With something like a loaf of banana bread, it’s no big deal, but 1 extra minute can make or break a cookie. And this goes for any cookie recipe, so keep it in mind!
So for sure set a timer, but also keep an eye on your cookies. It might take 1 to 2 minutes more or less for them to become the perfect consistency. I’ve included some visual and tactile clues in the following recipe.
tahini chocolate chip cookies
- Yield: about 20 big cookies
Ingredients
- 1 3/4 cups [230g] flour
- 1/2 tsp [2.5g] baking soda
- 1 1/2 cups [240g] milk chocolate chips
- 1 stick [115g] unsalted butter, at room temperature
- 1/2 cup [100g] granulated sugar
- 1/2 cup [100g] brown sugar
- 1/2 tsp [3g] salt
- 1 large egg [50g]
- 1/2 cup [125g] tahini
- 1 Tbsp [15g] milk
- 1 tsp [5g] vanilla
- 2/3 cup [90g] sesame seeds
Instructions
- Combine the flour and baking soda in a medium mixing bowl. Whisk together until evenly blended and lump-free. Stir the chocolate chips into the dry ingredients.
- Place the butter, sugar, brown sugar, and salt in the bowl of a stand mixer fitted with the paddle attachment. Beat at medium-high speed for about 2 minutes, until a little lighter and fluffier. Scrape down the sides, and add the egg, tahini, milk, and vanilla. Beat at medium-high speed until silky-smooth and lighter in color (about 1 minute).

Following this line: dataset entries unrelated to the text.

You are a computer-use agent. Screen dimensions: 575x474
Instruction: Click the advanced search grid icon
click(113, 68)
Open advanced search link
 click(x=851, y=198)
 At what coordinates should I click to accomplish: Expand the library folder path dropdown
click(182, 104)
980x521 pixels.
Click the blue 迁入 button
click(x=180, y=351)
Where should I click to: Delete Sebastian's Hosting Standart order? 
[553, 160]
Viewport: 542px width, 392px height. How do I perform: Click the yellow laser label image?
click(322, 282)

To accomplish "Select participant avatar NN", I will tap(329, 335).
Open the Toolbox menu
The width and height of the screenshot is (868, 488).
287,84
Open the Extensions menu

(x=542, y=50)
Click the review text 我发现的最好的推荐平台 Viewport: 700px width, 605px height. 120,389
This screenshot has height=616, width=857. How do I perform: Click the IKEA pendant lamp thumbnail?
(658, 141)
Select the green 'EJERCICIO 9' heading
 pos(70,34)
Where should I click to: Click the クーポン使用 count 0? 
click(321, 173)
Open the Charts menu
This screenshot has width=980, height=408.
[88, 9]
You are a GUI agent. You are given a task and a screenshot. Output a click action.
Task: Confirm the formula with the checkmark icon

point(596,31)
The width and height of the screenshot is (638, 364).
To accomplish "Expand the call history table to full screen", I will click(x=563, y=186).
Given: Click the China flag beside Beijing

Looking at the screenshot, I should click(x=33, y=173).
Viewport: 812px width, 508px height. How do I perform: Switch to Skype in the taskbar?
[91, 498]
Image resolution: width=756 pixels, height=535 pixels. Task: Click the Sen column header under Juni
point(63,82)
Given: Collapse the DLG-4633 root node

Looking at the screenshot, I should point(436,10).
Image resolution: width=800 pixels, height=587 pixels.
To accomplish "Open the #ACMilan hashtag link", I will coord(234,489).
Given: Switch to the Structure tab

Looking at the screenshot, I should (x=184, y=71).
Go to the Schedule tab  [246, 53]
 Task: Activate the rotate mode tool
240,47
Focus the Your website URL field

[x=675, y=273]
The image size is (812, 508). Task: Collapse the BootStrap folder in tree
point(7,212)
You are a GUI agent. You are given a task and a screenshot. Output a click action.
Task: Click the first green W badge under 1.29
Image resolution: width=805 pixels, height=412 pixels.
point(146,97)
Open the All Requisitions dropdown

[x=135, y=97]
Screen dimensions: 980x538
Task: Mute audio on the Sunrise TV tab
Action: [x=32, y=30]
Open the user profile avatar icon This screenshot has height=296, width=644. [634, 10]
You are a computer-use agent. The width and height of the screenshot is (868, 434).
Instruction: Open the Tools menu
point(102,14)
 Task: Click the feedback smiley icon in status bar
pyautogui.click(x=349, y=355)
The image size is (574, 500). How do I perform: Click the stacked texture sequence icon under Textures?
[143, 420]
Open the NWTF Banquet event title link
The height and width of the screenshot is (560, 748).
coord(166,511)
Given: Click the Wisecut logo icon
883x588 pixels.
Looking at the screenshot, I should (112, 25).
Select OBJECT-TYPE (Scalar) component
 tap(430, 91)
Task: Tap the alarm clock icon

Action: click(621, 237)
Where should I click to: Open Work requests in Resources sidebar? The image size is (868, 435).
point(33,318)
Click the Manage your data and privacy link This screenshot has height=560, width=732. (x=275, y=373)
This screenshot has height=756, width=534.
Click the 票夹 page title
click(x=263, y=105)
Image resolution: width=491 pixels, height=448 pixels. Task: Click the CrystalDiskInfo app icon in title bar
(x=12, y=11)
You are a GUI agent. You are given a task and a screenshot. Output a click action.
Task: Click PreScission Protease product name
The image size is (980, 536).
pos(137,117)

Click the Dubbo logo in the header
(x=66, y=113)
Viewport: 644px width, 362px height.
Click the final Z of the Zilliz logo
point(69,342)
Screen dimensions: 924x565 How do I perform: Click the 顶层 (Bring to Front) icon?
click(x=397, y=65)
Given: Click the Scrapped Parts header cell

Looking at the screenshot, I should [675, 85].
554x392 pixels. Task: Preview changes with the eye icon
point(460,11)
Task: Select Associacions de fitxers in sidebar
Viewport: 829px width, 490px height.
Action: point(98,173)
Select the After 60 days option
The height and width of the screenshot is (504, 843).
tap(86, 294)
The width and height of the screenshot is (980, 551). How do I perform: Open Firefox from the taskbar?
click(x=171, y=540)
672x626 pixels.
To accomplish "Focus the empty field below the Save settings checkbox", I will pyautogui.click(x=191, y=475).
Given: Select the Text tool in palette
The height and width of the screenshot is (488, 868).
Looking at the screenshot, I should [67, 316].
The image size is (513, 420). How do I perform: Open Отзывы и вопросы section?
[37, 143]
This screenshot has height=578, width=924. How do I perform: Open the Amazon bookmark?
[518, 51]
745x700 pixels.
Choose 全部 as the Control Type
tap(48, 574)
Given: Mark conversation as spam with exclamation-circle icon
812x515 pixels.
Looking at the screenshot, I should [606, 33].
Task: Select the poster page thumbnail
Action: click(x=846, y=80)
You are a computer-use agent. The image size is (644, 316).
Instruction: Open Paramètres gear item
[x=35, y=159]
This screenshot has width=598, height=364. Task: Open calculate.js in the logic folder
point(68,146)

- Add the dry ingredients to the wet ingredients, and mix at low speed just until it all comes together. Stop mixing once it’s combined.
- Cover and rest the dough in the refrigerator for at least 30 minutes, up to 48 hours.*
- Once you’re ready to bake, preheat the oven to 375°F [190°C] and line some sheet pans with parchment paper.
- Shape the dough into scant-1/4-cup blobs [50g]. Roll one between your hands until smooth, then roll in the sesame seeds, and then place on a prepared sheet pan. Gently press the dough ball’s top down slightly so it’s just a little flattened. Repeat with the remaining ones, leaving space between each cookie (they will spread).
- Bake for about 15 minutes, until the edges of the cookies are set, but the centers aren’t completely set. Slide the parchment off the pan and let the cookies cool right on the parchment.
Notes
* The longer you let it rest, the better the cookies’ texture will be. This step isn’t really about chilling the dough, as it can be baked the moment you finish mixing it. See the note above the recipe for more info on resting.